The Supreme Court, while hearing a case, has said that prior knowledge of both theoretical and practical senior secondary level biology is essential for admission to the MBBS course, reported Live Law.
As per the report, a bench of Justices L Nageswara Rao and S Ravindra Bhat observed that mere equivalence in qualification is not the requirement. The apex court further said that the Medical Council of India regulation requires equivalence in "standard and scope" in an examination, in which the candidate is tested, in physics, chemistry, and biology including practical testing in these subjects, along with English.
The Kaloji Narayana Rao University of Health Sciences had refused to grant admission to a candidate saying that there was no proof that the candidate had studied biological sciences in the qualifying examination. The candidate had then filed a plea in the Telangana High Court. After taking note of the equivalence certificate issued by the Telangana State Board of Intermediate Education, the Telangana HC had said that refusing admission is illegal.
According to the report by Live Law, the university then approached the Supreme Court, contending that Regulation 4(2) of the Medical Council of India Regulations on Graduate Medical Education states that not only on the equivalence of the qualification with respect to 10+2, but the student should also have passed Std 11 and 12 in those subjects, as well as passed 10+2 with English as a subject.
The apex court set aside the Telangana HC's judgement and said that the candidate must produce clear and categorical material to show that the candidate underwent necessary years of study in all the required subjects.
Meanwhile, the Supreme Court on Tuesday came to the rescue of 11 first-year students of MBBS, who were barred from taking examination on account of shortage in attendance. The SC directed AIIMS, Gorakhpur to conduct a separate test for them without insisting on "minimum attendance" for the academic session 2019–20.

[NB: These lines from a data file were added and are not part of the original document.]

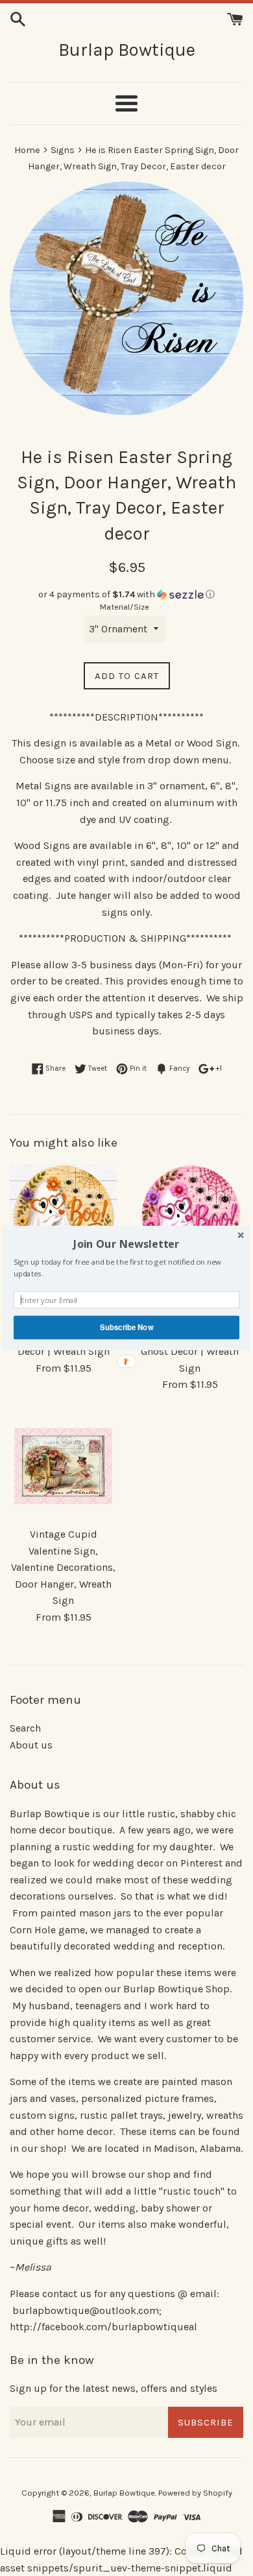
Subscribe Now (126, 1327)
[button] (126, 1244)
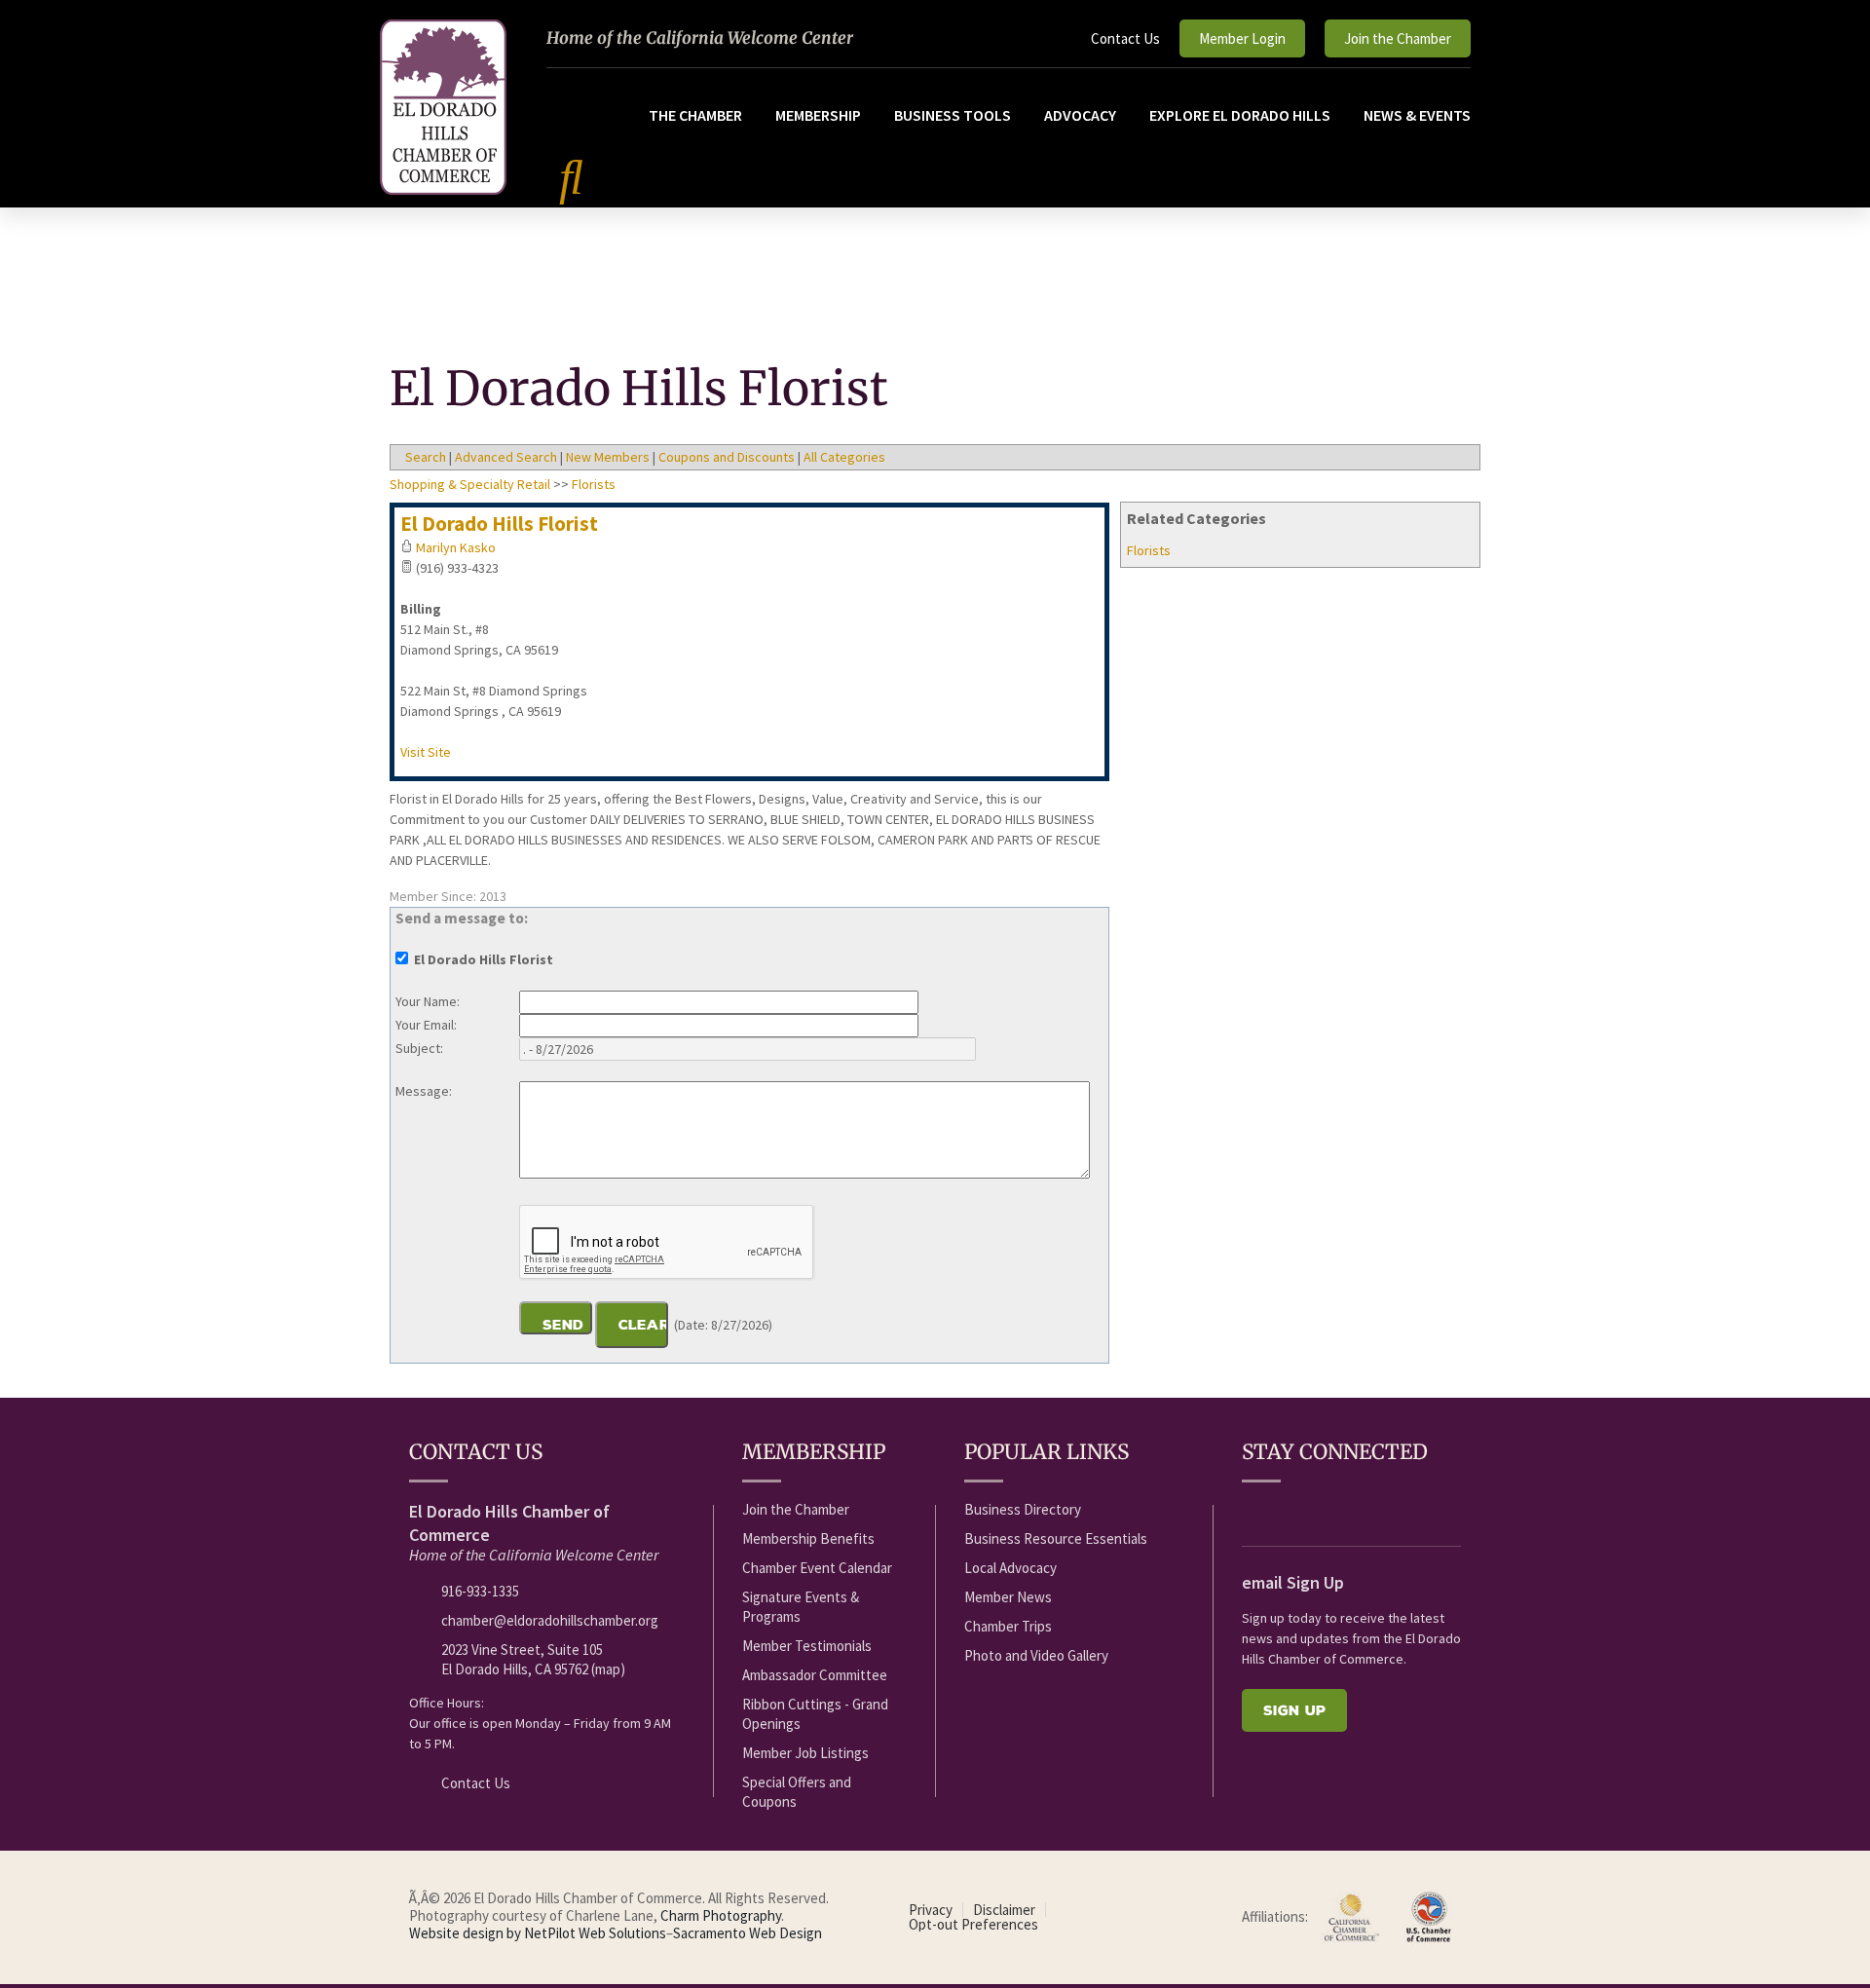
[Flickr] (1360, 1510)
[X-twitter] (1324, 1510)
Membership (818, 115)
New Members (608, 457)
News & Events (1417, 115)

The AIIMS, Gorakhpur students had been barred from taking the annual examination as they could not fulfil the criteria of minimum attendance in classes, which were held online during the lockdown imposed to contain the spread of COVID-19.
The same bench of Justices L Nageswara Rao and S Ravindra Bhat took into consideration the problems faced by the students due to the pandemic, and asked the management of AIIMS to hold "the test without insisting on minimum attendance."
"They shall be permitted to next year in case they clear the test," the bench said, adding that the order will not be considered as a precedent.
The plea had been filed by student Shashank Shekhar through lawyer Mathews Nedumpara; later, other similarly situated students had joined.
"The Petitioner on the declaration of lockdown had to leave the college and return to his home in Bihar like other students in the last week of March 2020, since physical lectures were called off due to lockdown," the plea had stated.